Os desafios de ensinar a escrever


Nunca me esqueço quando, ao replicar ao meu comentário sobre a falta de ideias próprias numa redação sua, um aluno do terceiro ano do Ensino Médio me perguntou: “mas como eu faço para pensar por mim mesmo”?

Isso me mostrou claramente que, ao passo que os professores sabem que devem estimular contextos de referencialidade para que os alunos tenham subsídios para produzir discursos, o esforço em direção a esse estímulo, à medida que é realizado através dos convencionais exercícios de leitura e debate a partir dos textos das apostilas e livros didáticos, raramente conduz a um resultado satisfatório, principalmente ao nível de conteúdos dos discursos produzidos pelos alunos.

A razão para isso todos os professores sabem qual é: simplesmente os alunos não se interessam pelos assuntos dos contextos referenciais propostos. Portanto eles não pensam nada sobre eles e assim não têm nada para escrever. O desafio para o professor, nesse caso, é “fazer os alunos se interessarem” por aquilo.

Aqui a tarefa do professor será a de encontrar esses pontos de interesse nos alunos. Mas frequentemente os adolescentes parecem “não se interessar por nada”. Essa situação demonstra claramente que os exercícios de escrita devem estar associados a atividades que promovam o auto-conhecimento nos alunos, no sentido de conduzirem os alunos ao desenvolvimento da consciência da própria faculdade de percepção, que então irá se associar à linguagem.

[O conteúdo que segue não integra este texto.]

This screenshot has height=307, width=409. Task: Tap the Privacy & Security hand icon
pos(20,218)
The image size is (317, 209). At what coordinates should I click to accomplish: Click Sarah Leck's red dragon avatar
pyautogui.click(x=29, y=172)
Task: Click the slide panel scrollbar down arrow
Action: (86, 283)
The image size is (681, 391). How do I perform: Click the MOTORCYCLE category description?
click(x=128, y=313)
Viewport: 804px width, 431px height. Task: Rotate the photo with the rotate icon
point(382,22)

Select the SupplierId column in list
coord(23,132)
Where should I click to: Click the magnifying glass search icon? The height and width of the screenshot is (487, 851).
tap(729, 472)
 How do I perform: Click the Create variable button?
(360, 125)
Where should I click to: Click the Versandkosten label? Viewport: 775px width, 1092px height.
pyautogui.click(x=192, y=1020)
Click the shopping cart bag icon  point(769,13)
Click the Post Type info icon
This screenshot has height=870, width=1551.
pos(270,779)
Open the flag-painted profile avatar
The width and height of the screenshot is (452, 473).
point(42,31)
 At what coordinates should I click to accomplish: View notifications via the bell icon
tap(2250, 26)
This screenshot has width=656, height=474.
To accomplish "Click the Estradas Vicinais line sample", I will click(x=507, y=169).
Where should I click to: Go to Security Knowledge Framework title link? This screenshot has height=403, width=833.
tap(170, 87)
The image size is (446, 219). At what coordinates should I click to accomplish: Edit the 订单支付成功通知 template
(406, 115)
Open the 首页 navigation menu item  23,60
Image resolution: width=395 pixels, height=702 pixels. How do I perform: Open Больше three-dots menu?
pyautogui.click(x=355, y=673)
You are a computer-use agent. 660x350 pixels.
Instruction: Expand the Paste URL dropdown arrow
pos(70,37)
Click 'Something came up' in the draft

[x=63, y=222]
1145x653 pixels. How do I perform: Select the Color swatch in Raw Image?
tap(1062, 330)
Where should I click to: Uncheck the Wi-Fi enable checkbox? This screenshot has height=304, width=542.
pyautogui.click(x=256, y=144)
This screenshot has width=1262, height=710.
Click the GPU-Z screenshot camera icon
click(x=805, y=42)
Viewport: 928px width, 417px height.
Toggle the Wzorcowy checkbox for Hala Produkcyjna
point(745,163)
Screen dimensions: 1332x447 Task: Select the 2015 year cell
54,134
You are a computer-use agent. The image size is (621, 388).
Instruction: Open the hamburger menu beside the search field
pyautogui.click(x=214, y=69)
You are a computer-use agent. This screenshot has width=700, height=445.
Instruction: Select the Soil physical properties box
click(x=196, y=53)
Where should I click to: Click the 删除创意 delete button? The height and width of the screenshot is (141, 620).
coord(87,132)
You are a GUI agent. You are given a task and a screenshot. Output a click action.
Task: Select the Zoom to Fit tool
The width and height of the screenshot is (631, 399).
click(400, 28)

Em poucas palavras: os alunos devem ser conduzidos a “perceber que percebem”.

À parte todas as considerações de cunho psicológico e pedagógico que podem ser feitas no tratamento desse tópico, podemos ainda considerar que, geralmente, nos casos de falta de conteúdo nos discursos, há essa espécie de alheamento da auto-percepção, no sentido de que o ponto de vista do sujeito não se articula ao contexto proposto. O ponto de vista do sujeito-aluno é simplesmente pressuposto pelo professor, quando o que ocorre frequentemente é que ele de fato é inexistente.

É interessante lembrar as filosofias de Kant e Foucault sobre a ligação da linguagem com a noção do ponto de vista (do eu). Kant diz na sua Antropologia que o ser humano se distingue das outras espécies animais porque possui a capacidade de ter o “eu” em sua faculdade de “representação”. Depois Foucault vai dizer que nosso ponto de vista é um discurso entre outros discursos, entre outros pontos de vista. Somos sujeitos na medida de nossos discursos. Todos esses conceitos de “representação”, “sujeito”, “eu” e “discurso”, apoiam-se numa existencialidade linguística que subjaz ao nosso modo de vida.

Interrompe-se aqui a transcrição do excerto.